— PASSAGE SHOWN —
9. A non-volatile memory cell comprising: a substrate of a first
conductivity type, having a first region of a second conductivity
type, a second region of the second conductivity type spaced apart
from the first region, forming a channel region therebetween; a
floating gate disposed over and insulated from a first portion of
the channel region which is adjacent the first region; a select
gate disposed over a second portion of the channel region which is
adjacent to the second region, the select gate being formed of a
metal material and being insulated from the second portion of the
channel region by a layer of silicon dioxide and a layer of high K
insulating material; a control gate disposed over and insulated
from the floating gate; and an erase gate disposed over and
insulated from the first region, and disposed laterally adjacent to
and insulated from the floating gate; and a work function metal
layer extending along bottom and side surfaces of the select
gate.
10. The memory cell of claim 3, further comprising: a work function
metal layer extending along bottom and side surfaces of the select
gate; and a work function metal layer extending along bottom and
side surfaces of the erase gate.
11. A method of forming a non-volatile memory cell comprising:
forming, in a substrate of a first conductivity type, spaced apart
first and second regions of a second conductivity type, defining a
channel region therebetween; forming a floating gate disposed over
and insulated from a first portion of the channel region which is
adjacent the first region; forming a control gate disposed over and
insulated from the floating gate; forming a first block of
polysilicon disposed over and insulated from a second portion of
the channel region which is adjacent to the second region; forming
a second block of polysilicon disposed over and insulated from the
first region, and disposed laterally adjacent to and insulated from
the floating gate; removing the first block of polysilicon and
replacing the first block of poly silicon with a block of metal
material; and forming an insulation layer between the block of
metal material and the second portion of the channel region that
comprises a layer of silicon dioxide and a layer of high K
insulating material.

— SUPPLIED INFORMATION —

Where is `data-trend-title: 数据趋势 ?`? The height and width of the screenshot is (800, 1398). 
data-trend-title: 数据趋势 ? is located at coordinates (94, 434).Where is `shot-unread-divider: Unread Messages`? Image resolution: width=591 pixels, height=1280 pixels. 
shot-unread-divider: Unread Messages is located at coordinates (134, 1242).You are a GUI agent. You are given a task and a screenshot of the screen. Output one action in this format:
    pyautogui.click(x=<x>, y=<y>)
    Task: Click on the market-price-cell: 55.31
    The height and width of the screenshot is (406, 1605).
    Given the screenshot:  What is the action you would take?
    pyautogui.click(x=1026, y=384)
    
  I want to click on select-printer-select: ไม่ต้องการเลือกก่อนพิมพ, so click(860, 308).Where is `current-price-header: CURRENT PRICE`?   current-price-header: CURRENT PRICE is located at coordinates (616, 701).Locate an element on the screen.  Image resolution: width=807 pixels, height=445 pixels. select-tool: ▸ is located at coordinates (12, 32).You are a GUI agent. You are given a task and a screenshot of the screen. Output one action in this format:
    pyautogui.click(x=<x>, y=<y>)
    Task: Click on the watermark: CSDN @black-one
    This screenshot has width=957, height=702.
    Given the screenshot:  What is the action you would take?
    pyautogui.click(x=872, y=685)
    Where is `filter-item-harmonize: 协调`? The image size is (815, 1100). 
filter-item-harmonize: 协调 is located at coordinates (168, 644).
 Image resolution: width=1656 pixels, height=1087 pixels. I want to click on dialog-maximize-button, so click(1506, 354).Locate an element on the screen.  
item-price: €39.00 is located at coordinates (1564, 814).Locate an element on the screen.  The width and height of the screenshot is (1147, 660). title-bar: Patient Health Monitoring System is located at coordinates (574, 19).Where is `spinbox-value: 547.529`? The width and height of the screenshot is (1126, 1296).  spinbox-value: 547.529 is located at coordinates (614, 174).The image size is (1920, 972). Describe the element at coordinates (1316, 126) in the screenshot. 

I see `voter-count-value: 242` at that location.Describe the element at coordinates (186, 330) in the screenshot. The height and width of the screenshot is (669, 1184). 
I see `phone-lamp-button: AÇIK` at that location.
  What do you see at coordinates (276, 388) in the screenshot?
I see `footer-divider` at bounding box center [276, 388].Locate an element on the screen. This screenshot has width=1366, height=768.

— WHAT YOU WILL DO —
A - In the patent claims, what gives rise to the channel region of the memory cell in claim 9? Answer in one to three sentences.
B - Can you translate this sentence from the patent claims into Spanish: "The memory cell of claim 3, further comprising: a work function metal layer extending along bottom and side surfaces of the select gate; and a work function metal layer extending along bottom and side surfaces of the erase gate."
C - Which gates does claim 9 of the patent claims name?

— ANSWERS PER TASK —
A - The substrate has a first region and a second region, both of the second conductivity type, and the second region is spaced apart from the first. That spacing forms the channel region between the two regions.

B - La celda de memoria de la reivindicación 3, que comprende además: una capa de metal de función de trabajo que se extiende a lo largo de las superficies inferior y laterales de la puerta de selección; y una capa de metal de función de trabajo que se extiende a lo largo de las superficies inferior y laterales de la puerta de borrado.

C -
- floating gate
- select gate
- control gate
- erase gate